PÁGINAS DE LA HISTORIA DE LOS POBRES (III). Origenes de las Behetrias

Las Behetrías (2). Orígenes

Recordamos lo que son los Hombres de Benefactoría:”…hombres libres, propietarios, sujetos, sí, por una dependencia personal, pero elegida libremente. No tienen que ser necesariamente campesinos; concepto muy dinámico: campesinos, milites, o caballeros villanos, monjes… Aún no se había producido un cierre “hacia abajo” de la nobleza.
En el siglo VIII nacen las benefactorías y behetrías en el reino astur leonés. Para Sánchez Albornoz:
“Las cordilleras son atravesadas hacia la meseta por hombres libres pobres astures, gallegos, cántabros y vascones; no por señores con sus siervos y juniores de las encomendaciones. Se quiebran las diferencias sociales.”
Estepa nos dice que: hay zonas como la Asturias de Santillana que “conservó” largo tiempo, hasta 1404, la benefactoría originaria bajo el nombre de behetría; que esta institución-estructura dura legalmente desde el siglo VIII hasta finales del siglo XVIII;
Y tampoco les cabe la menor duda a casi todos los historiadores antiguos, clásicos y actuales que han profundizado en estas instituciones que en las Benefactorías y las Behetrías Castellanas hay una seria, sostenida y revolucionaria historia de libertad de las capas oprimidas del pueblo. Libertad económica como presupuesto de libertad política. El Concejo Castellano, órgano de autogobierno de las Comunidades de Aldea, nace porque la mayoría de sus habitantes son pequeños propietarios.
Histórica y socialmente las estructuras e instituciones son las obras humanas que más influyen en los pueblos, para bien y para mal; por lo general, las que más duran; las que hacen la verdadera tradición popular; las que establecen el equilibrio o desequilibrio entre los distintos ámbitos de la vida de los pueblos.
Las Benefactorías, nietas de las presuras (ocupaciones de tierras) libres de la repoblación, e hijas de las primeras pequeñas Comunidades de Aldea, y las Behetrías, renovadas o nuevas, hasta los Señoríos de Behetría, ya muy desgastada la estructura, acaban de hecho tras la insurrección antiseñorial en las Comunidades de Castilla.
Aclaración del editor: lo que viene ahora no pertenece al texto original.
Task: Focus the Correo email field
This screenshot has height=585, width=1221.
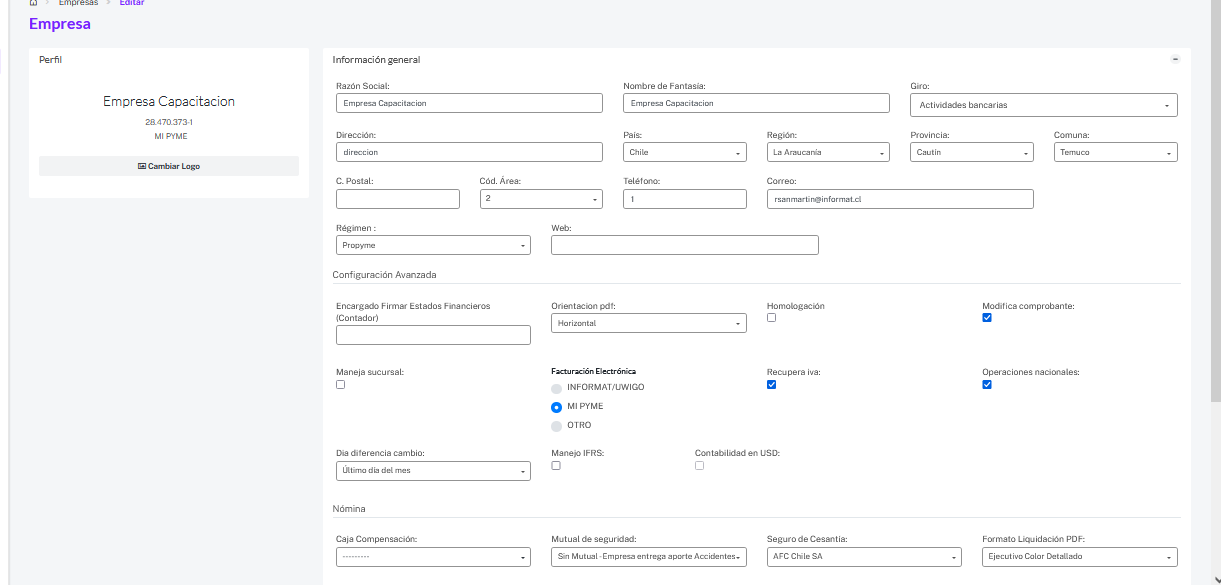Action: click(899, 199)

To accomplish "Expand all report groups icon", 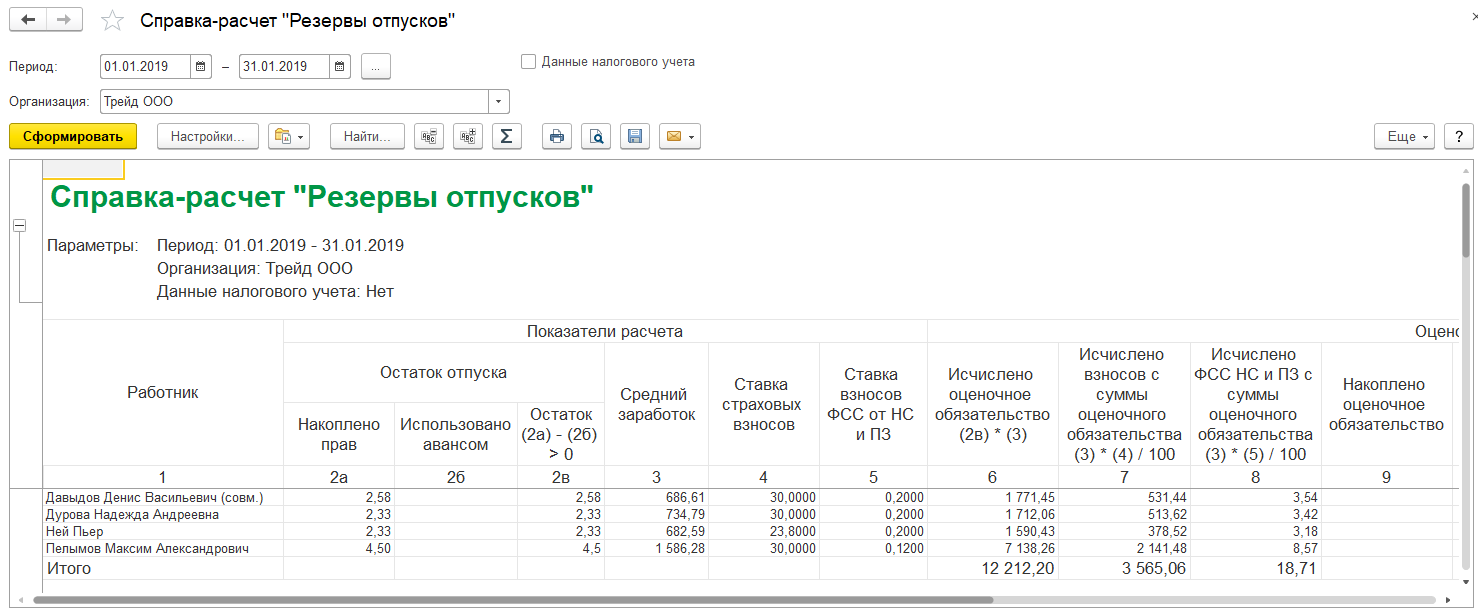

La Carta de Ávila, precursora de las modernas Monarquías Constitucionales, es el último grito de libertad institucional desgarrado del pueblo campesino castellano oprimido; 1521. Unos años antes, los mismos Reyes Católicos reconocen y acatan las antiguas libertades castellanas, trasmitidas por mera tradición:
He aquí el principio de una carta sobre los pecheros (contribuyentes libres), dada en Granada a 12 de Mayo de 1501:

” EL REY E LA REINA. Concejos e homes buenos pecheros de las villas e lugares que son en la provincia de Alava: an nos hecho relación que en esas provincias y universalmente del Ebro allende todas las montañas, de tiempo inmemorial se ha usado, sin contradicción alguna, que los hijos de caballeros e homes fijosdalgo sean libres e exentos de las contribuciones de los hombres pecheros, aunque sean bastardos e non legítimos; e que esta ha sido la costumbre desde que la tierra fue poblada,” etc.
¿ Y hoy? ¿Sabremos aprender las lecciones de la historia?
La necesidad y su hermana gemela, la solidaridad, han sido siempre la gran palanca histórica de la lucha de los pobres y la creación de nuevas respuestas a nuevas agresiones. Ante un pueblo organizado, los grandes nada tienen que hacer.
Los partidos políticos, tal como los engendraron las Revoluciones Sociales modernas, ya no son respuesta ante el mundo global que padecemos. Los Gobiernos, las naciones, son rehenes de los grandes Mercados Transnacionales: empresas y banca. Se necesitan nuevas formaciones políticas, nuevos militantes corredores de fondo que asienten las bases, que siembren las semillas para unas nuevas democracias directas. Hambre, paro, esclavitud infantil, las grandes lacras de este sistema, o se solucionan, o nos arrastrarán al abismo a todos.